Там было жарко. Он угостил ее вином, а потом, раздев донага, тешился бабой, радуя себя и ее еще не отгоревшей страстью.
Катерина словно девчонка теряла голову и, забыв обо всем, ласкала соседа, как никогда не ласкала мужа.
— Почему я так поздно встретила тебя? Где ты был? Зачем в молодости не попался на моем пути? Я не упустила б…
— Катюша! Мы всегда будем вместе, — обещал он ей, но стук в окно предупредил обоих о появлении на горизонте Дамира.
Сявка успел вовремя. Муж еще не перешагнул порога, как Катерина уже была дома.
— А знаешь, у меня новость! Поймали ментовские опера еще троих воров из банды нашего соседа. Завтра за ним придут. Теперь не выкрутится. Сгребут на Севера до конца жизни, а может, даже расстреляют…
Катерина вздрогнула.
— Ты это чего? Иль жалко стало? — изумился Дамир.
— Кого? Его? Я за тебя боюсь!
— Его заберут, а я при чем?
— У него всяких друзей полно. Отомстят! Всем нам! Ты о том подумал? Ладно мы с тобой. А сын наш, Алешка, он при чем? На нем отыграются! Не задевал бы никого, самим спокойнее жилось бы! — сорвалась баба зло.
— Чего ерепенишься? Как иначе дом заполучим? — напомнил Дамир.
— Ты подумай, чтоб из этого не вынесли всех одним махом! И сразу на погост…
— Тьфу, дура! Типун тебе на язык! Я не о себе одном пекусь. Обо всех нас. Поняла?
Катька ничего не ответила. Подоив корову, пошла убрать в сарае и, пользуясь темнотой, позвала сявку, велела передать Шкворню все, что услышала от мужа. Тот мигом вскочил в дом. Катька еще не успела подмести, как сявка скользнул в сарай, сунул ей в руку что-то и сказал:
— Это от него… Велел тебе ждать…
— Что такое? — изумилась, увидев в руках пачку денег, перевязанную золотой цепочкой, на которой висел медальон с ярким красным камушком, горевшим каплей крови. — Зачем мне это?

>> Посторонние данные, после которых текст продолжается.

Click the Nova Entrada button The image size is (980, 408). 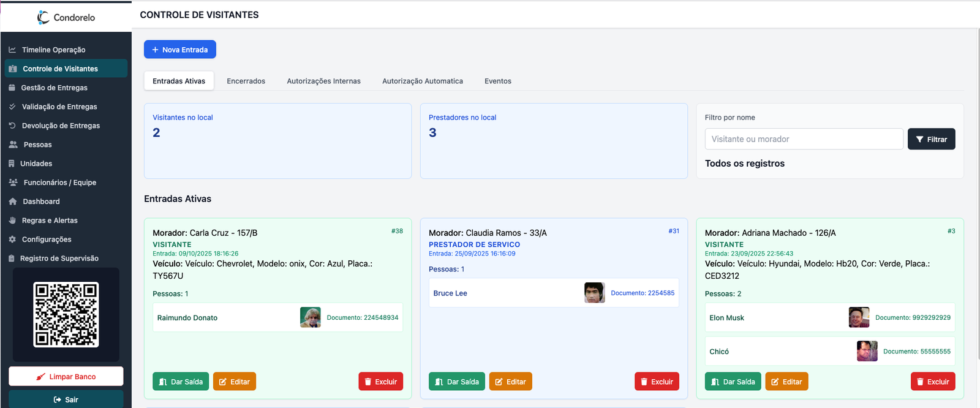(180, 50)
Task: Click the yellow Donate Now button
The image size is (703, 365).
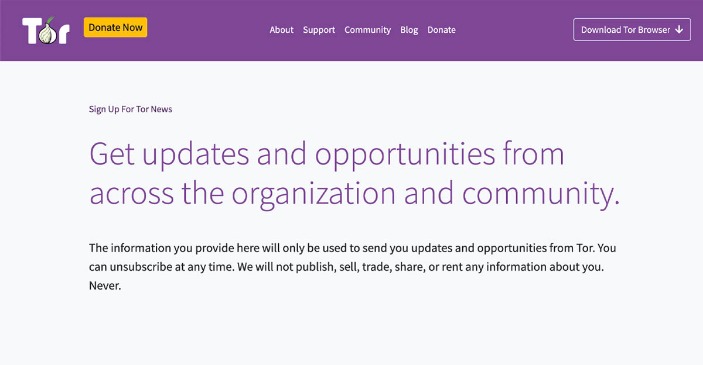Action: (115, 27)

Обиделась баба, а сердце сжалось в страхе за него: «Куда он уедет? Надолго ли затянется разлука?»
Припрятав на чердаке деньги и цепочку, вернулась в дом, увидела Дамира. Тот наблюдал за окном соседа.
— Только не смылся б гад! Только бы успели опера! Уж тогда я не промедлю. Вон Алешку сегодня увидел в городе. Знаешь, что он мне сказал? До сих пор в себя прийти не могу!
— Что он сморозил?
— Сказал, что жениться хочет, а девку ту стыдится к нам привести в курятник! И добавил: мол, нынче так не живут уважающие себя люди. Я и решил в неделю покончить с соседом и перебраться в его дом.
— Коли так, пусть Алешка сам себе дом строит! Вначале изба не по нем, там и мы не по душе. Не рискуй своей башкой, не суй в петлю. Мы живем, нам нравится, а на них, нынешних, не угодишь, — отмахнулась вяло.
— Ты, видно, тоже устала ждать, да и от моих обещаний устала… Уже не веришь мне? — грустно вздохнул Дамир.
— Не от того устала! Хватит тебе другим ямы копать, чтобы в какую-нибудь не влететь. Боюсь я этого. И в дом тот не пойду, какой из горла власти вырвут у человека.
— Что ты сказала? У человека? С каких пор ворюга в человеки пролез? Иль сумела снюхаться с ним, шлюха? — подошел так близко, что баба уловила запах пота.